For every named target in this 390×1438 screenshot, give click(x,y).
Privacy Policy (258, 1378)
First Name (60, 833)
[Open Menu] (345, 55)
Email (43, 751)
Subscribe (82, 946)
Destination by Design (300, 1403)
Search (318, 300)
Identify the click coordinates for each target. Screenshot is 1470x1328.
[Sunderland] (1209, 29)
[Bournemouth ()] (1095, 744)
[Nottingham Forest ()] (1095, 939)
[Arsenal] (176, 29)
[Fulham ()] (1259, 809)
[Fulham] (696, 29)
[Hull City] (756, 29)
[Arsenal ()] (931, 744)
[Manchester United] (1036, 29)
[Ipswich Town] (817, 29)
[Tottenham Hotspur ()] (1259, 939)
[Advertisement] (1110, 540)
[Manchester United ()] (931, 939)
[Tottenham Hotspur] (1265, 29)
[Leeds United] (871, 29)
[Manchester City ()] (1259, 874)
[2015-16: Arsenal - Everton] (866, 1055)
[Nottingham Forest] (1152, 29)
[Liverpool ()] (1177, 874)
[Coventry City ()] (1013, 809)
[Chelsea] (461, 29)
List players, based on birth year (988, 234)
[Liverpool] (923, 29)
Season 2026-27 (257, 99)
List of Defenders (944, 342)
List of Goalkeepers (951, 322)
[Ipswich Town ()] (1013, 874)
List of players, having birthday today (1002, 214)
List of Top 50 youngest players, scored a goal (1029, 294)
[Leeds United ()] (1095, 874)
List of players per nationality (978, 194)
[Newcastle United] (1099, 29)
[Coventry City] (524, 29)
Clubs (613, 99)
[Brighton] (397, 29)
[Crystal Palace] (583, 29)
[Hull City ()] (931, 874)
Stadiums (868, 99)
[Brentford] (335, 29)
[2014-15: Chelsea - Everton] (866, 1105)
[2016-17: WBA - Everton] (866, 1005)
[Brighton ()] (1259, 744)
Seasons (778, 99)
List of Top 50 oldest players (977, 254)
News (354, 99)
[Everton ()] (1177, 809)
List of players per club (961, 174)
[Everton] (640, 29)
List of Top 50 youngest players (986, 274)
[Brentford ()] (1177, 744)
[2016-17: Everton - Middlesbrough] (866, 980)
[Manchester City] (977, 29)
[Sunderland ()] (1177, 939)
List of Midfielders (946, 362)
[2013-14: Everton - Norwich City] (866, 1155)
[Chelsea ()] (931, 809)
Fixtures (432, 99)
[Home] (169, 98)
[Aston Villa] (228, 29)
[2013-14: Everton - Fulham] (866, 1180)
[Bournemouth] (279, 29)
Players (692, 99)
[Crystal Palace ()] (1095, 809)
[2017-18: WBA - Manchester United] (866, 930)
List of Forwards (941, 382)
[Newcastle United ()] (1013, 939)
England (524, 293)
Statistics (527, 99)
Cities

- - - -

Task to complete :: Word for word, retype each record.

Exercise response ::
For every named target in this 390×1438 screenshot, give click(x,y).
Privacy Policy (258, 1378)
First Name (60, 833)
[Open Menu] (345, 55)
Email (43, 751)
Subscribe (82, 946)
Destination by Design (300, 1403)
Search (318, 300)
Identify the click coordinates for each target. Screenshot is 1470x1328.
[Sunderland] (1209, 29)
[Bournemouth ()] (1095, 744)
[Nottingham Forest ()] (1095, 939)
[Arsenal] (176, 29)
[Fulham ()] (1259, 809)
[Fulham] (696, 29)
[Hull City] (756, 29)
[Arsenal ()] (931, 744)
[Manchester United] (1036, 29)
[Ipswich Town] (817, 29)
[Tottenham Hotspur ()] (1259, 939)
[Advertisement] (1110, 540)
[Manchester United ()] (931, 939)
[Tottenham Hotspur] (1265, 29)
[Leeds United] (871, 29)
[Manchester City ()] (1259, 874)
[2015-16: Arsenal - Everton] (866, 1055)
[Nottingham Forest] (1152, 29)
[Liverpool ()] (1177, 874)
[Coventry City ()] (1013, 809)
[Chelsea] (461, 29)
List players, based on birth year (988, 234)
[Liverpool] (923, 29)
Season 2026-27 (257, 99)
List of Defenders (944, 342)
List of Goalkeepers (951, 322)
[Ipswich Town ()] (1013, 874)
List of players, having birthday today (1002, 214)
List of Top 50 youngest players, scored a goal (1029, 294)
[Leeds United ()] (1095, 874)
List of players per nationality (978, 194)
[Newcastle United] (1099, 29)
[Coventry City] (524, 29)
Clubs (613, 99)
[Brighton] (397, 29)
[Crystal Palace] (583, 29)
[Hull City ()] (931, 874)
Stadiums (868, 99)
[Brentford] (335, 29)
[2014-15: Chelsea - Everton] (866, 1105)
[2016-17: WBA - Everton] (866, 1005)
[Brighton ()] (1259, 744)
Seasons (778, 99)
List of Top 50 oldest players (977, 254)
News (354, 99)
[Everton ()] (1177, 809)
List of players per club (961, 174)
[Everton] (640, 29)
List of Top 50 youngest players (986, 274)
[Brentford ()] (1177, 744)
[2016-17: Everton - Middlesbrough] (866, 980)
[Manchester City] (977, 29)
[Sunderland ()] (1177, 939)
List of Midfielders (946, 362)
[2013-14: Everton - Norwich City] (866, 1155)
[Chelsea ()] (931, 809)
Fixtures (432, 99)
[Home] (169, 98)
[Aston Villa] (228, 29)
[2013-14: Everton - Fulham] (866, 1180)
[Bournemouth] (279, 29)
Players (692, 99)
[Crystal Palace ()] (1095, 809)
[2017-18: WBA - Manchester United] (866, 930)
List of Forwards (941, 382)
[Newcastle United ()] (1013, 939)
England (524, 293)
Statistics (527, 99)
Cities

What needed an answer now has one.